• Work order: The stretch wanted below opens at the line containing "ÜBER UNS (486, 259)" and closes at the line containing "[link] (522, 1365)". Please return it exactly, with no other lines.

____________

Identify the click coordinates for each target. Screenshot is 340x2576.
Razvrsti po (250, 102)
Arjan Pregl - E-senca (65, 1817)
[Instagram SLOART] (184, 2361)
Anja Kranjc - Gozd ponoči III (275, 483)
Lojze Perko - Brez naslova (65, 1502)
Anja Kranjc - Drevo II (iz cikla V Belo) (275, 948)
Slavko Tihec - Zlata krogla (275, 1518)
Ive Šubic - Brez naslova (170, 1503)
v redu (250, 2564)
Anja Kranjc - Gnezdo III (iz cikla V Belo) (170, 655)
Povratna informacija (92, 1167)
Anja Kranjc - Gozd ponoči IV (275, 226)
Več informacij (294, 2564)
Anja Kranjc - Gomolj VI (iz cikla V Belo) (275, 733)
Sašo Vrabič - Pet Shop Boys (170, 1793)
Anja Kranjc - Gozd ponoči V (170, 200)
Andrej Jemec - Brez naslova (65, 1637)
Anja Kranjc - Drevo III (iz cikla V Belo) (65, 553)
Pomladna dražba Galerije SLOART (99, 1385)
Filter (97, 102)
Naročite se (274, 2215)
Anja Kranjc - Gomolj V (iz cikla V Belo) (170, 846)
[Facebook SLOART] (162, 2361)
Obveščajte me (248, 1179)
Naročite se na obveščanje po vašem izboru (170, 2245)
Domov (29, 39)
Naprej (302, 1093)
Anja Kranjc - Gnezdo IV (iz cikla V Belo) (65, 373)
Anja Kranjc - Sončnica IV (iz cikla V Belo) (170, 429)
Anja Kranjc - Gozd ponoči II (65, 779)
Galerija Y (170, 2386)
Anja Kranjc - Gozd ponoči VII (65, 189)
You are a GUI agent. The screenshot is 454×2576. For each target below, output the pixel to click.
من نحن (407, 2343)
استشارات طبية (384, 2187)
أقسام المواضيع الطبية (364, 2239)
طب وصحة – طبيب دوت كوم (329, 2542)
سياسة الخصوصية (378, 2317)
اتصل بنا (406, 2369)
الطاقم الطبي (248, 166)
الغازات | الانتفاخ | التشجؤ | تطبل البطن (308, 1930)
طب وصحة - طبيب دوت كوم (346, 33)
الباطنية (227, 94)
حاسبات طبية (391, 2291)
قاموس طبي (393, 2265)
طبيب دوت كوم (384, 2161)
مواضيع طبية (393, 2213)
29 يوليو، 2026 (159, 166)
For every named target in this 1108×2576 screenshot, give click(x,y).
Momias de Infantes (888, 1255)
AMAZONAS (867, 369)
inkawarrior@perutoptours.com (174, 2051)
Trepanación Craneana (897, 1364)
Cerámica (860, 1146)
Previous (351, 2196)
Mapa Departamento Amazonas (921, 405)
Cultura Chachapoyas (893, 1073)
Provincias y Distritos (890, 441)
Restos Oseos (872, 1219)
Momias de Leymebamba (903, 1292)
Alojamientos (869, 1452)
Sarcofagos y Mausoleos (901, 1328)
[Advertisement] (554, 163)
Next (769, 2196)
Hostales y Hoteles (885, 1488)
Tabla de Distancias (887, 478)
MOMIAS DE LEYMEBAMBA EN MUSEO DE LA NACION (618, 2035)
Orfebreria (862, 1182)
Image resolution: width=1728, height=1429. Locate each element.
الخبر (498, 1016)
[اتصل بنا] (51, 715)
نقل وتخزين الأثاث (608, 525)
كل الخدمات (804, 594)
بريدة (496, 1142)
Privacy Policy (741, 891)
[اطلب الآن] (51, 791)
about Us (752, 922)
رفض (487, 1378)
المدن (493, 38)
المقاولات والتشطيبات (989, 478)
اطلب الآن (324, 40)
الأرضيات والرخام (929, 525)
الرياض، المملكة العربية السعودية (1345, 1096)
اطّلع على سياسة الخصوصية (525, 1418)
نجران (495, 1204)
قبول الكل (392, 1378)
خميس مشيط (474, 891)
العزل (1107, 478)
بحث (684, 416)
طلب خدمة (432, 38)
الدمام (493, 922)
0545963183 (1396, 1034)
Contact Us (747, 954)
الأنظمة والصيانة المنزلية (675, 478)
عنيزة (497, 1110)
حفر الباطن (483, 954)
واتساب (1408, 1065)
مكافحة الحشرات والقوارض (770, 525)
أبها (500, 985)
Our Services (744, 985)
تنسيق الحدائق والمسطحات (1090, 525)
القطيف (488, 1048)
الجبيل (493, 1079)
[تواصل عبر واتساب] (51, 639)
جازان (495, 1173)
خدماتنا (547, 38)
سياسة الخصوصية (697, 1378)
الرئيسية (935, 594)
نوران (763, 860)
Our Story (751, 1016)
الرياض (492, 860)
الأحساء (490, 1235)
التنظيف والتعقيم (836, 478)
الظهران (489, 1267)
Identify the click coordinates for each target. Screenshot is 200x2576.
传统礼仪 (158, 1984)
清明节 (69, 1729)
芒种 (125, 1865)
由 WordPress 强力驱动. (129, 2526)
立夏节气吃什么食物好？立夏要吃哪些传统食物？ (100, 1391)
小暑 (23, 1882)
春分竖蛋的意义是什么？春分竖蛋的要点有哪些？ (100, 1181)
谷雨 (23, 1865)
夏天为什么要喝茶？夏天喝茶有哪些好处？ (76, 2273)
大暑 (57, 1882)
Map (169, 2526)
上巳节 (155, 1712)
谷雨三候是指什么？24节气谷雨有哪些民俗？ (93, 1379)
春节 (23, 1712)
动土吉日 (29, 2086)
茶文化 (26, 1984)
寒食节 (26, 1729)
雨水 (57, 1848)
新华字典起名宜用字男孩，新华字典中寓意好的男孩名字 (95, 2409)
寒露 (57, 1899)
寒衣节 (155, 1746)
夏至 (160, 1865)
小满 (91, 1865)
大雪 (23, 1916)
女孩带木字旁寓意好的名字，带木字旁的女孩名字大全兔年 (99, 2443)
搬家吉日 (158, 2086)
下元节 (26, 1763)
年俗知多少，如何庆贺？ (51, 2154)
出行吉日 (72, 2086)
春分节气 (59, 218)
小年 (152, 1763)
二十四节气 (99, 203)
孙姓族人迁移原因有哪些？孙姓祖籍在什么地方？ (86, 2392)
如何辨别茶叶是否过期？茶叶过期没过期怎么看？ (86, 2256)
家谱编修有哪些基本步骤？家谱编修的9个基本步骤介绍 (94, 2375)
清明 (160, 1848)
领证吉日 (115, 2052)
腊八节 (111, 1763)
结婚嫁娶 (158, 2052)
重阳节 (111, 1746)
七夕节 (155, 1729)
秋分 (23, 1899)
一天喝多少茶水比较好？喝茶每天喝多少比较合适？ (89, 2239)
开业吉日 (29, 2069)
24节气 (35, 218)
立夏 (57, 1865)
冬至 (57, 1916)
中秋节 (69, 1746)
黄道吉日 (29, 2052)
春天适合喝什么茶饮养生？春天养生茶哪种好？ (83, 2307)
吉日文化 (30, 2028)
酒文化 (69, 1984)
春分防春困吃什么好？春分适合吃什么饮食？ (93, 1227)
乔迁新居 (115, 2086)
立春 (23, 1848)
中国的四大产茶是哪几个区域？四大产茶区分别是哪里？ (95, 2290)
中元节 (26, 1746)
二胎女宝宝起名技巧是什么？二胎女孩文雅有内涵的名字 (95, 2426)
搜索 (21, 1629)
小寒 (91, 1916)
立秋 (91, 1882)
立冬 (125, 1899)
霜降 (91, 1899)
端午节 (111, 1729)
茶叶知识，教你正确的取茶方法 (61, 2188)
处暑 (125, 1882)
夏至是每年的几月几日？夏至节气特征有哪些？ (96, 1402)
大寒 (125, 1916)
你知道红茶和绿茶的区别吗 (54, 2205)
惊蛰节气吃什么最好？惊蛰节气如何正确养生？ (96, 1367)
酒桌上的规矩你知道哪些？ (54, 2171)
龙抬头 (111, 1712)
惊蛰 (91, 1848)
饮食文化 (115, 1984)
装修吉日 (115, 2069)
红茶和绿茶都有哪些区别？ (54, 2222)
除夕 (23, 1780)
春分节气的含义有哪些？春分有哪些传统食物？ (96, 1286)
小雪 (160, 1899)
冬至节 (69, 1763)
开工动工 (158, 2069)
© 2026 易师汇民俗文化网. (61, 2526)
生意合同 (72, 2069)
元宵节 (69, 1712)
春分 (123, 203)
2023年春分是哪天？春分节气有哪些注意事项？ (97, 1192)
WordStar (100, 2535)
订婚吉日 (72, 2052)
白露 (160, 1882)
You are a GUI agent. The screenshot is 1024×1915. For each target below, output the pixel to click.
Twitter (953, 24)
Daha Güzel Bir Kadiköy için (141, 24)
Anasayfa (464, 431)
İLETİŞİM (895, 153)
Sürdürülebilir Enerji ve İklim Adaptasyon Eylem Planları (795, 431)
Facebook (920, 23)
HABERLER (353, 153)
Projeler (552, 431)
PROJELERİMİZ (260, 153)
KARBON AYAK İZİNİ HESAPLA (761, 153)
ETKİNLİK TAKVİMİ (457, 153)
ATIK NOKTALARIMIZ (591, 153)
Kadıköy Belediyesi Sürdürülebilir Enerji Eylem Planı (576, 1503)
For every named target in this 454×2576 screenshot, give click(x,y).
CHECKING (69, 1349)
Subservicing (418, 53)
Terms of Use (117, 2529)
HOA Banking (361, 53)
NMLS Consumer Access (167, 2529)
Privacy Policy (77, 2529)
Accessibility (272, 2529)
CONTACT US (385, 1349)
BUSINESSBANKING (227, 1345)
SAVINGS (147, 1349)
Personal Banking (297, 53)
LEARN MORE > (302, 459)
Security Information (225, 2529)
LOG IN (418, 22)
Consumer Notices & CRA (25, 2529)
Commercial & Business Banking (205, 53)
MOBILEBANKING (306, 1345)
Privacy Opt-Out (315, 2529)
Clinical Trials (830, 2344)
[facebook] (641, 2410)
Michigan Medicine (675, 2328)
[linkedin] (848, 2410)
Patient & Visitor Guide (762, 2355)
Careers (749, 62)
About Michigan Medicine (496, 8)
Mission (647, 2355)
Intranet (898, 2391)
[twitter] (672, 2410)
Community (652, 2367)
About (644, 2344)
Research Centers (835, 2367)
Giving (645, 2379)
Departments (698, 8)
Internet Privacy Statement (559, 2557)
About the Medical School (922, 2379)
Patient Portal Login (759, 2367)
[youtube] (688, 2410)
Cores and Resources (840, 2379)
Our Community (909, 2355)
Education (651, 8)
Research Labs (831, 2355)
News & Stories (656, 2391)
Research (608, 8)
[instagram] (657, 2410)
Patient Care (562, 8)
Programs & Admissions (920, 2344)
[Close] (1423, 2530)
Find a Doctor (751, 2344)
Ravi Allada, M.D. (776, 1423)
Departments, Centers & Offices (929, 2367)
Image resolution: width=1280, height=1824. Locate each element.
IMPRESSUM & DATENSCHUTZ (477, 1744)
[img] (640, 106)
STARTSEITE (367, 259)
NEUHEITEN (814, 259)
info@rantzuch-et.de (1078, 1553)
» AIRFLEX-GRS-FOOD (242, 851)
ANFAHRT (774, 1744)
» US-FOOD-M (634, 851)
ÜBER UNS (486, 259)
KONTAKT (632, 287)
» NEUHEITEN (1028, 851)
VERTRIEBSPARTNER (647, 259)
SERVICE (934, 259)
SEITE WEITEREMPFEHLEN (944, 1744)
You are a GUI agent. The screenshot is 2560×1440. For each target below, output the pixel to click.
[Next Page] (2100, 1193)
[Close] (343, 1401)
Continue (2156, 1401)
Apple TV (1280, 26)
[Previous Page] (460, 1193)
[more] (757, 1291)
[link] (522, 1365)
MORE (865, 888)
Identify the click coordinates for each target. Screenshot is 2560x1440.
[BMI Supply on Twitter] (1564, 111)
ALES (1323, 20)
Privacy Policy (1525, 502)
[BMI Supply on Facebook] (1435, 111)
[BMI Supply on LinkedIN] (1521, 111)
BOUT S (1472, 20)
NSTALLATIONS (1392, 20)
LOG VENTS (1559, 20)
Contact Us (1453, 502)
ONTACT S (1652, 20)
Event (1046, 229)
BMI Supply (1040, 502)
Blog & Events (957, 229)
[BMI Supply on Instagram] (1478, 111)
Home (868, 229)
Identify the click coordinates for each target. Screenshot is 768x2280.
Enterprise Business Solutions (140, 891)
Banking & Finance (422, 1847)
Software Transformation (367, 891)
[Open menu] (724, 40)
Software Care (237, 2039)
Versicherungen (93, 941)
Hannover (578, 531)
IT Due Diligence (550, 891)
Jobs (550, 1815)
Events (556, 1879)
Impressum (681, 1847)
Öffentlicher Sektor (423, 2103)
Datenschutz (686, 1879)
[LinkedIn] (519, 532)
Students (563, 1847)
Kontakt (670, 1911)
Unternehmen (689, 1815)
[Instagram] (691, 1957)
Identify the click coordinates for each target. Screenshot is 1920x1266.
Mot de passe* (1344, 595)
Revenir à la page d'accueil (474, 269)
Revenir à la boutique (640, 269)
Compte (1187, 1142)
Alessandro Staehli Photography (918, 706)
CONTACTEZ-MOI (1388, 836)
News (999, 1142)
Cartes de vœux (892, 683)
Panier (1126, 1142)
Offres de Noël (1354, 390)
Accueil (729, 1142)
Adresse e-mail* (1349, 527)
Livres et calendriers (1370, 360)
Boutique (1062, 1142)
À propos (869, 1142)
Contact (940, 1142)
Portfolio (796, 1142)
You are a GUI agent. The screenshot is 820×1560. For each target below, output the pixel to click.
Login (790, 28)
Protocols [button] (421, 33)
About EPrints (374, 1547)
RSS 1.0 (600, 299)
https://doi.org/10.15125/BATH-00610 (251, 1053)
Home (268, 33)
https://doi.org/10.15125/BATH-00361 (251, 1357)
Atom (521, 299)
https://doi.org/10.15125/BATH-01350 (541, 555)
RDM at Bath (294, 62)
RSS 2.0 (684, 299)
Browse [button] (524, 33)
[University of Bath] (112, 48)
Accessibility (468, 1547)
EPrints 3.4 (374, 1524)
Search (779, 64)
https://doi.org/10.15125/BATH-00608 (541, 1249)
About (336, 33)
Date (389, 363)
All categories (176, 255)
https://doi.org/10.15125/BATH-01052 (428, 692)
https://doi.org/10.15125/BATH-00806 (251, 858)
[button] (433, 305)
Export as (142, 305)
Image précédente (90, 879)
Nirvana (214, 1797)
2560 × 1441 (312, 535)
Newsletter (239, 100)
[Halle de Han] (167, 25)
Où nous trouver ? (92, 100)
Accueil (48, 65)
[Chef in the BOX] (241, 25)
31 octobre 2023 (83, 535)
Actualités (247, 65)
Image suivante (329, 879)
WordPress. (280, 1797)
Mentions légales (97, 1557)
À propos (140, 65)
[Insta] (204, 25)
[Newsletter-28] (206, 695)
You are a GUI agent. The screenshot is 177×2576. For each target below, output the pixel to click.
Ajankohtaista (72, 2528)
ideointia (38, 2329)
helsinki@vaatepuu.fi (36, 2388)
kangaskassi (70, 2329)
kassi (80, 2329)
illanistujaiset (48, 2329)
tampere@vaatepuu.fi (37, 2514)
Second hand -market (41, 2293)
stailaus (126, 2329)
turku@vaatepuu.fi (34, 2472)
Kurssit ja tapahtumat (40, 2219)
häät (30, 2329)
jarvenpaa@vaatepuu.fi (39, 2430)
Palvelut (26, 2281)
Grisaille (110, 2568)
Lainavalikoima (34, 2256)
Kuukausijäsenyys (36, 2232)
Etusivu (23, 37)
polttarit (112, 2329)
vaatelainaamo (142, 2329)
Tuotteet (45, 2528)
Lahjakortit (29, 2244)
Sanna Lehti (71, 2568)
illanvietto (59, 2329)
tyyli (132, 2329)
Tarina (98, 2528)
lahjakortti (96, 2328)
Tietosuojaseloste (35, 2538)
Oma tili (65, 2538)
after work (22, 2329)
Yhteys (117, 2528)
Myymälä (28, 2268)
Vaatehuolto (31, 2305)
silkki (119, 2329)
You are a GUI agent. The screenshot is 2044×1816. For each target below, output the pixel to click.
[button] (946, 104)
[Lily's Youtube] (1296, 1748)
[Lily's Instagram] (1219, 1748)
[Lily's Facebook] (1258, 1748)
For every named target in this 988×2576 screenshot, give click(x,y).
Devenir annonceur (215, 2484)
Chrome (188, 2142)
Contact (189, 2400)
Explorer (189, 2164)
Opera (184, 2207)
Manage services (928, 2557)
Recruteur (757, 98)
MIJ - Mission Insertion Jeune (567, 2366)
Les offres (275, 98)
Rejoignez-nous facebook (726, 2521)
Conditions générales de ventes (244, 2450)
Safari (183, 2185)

____________

• Solution for this exercise:
ÜBER UNS (486, 259)
KONTAKT (632, 287)
» NEUHEITEN (1028, 851)
VERTRIEBSPARTNER (647, 259)
SERVICE (934, 259)
SEITE WEITEREMPFEHLEN (944, 1744)
You are a GUI agent. The screenshot is 2560×1440. For each target below, output the pixel to click.
[Next Page] (2100, 1193)
[Close] (343, 1401)
Continue (2156, 1401)
Apple TV (1280, 26)
[Previous Page] (460, 1193)
[more] (757, 1291)
[link] (522, 1365)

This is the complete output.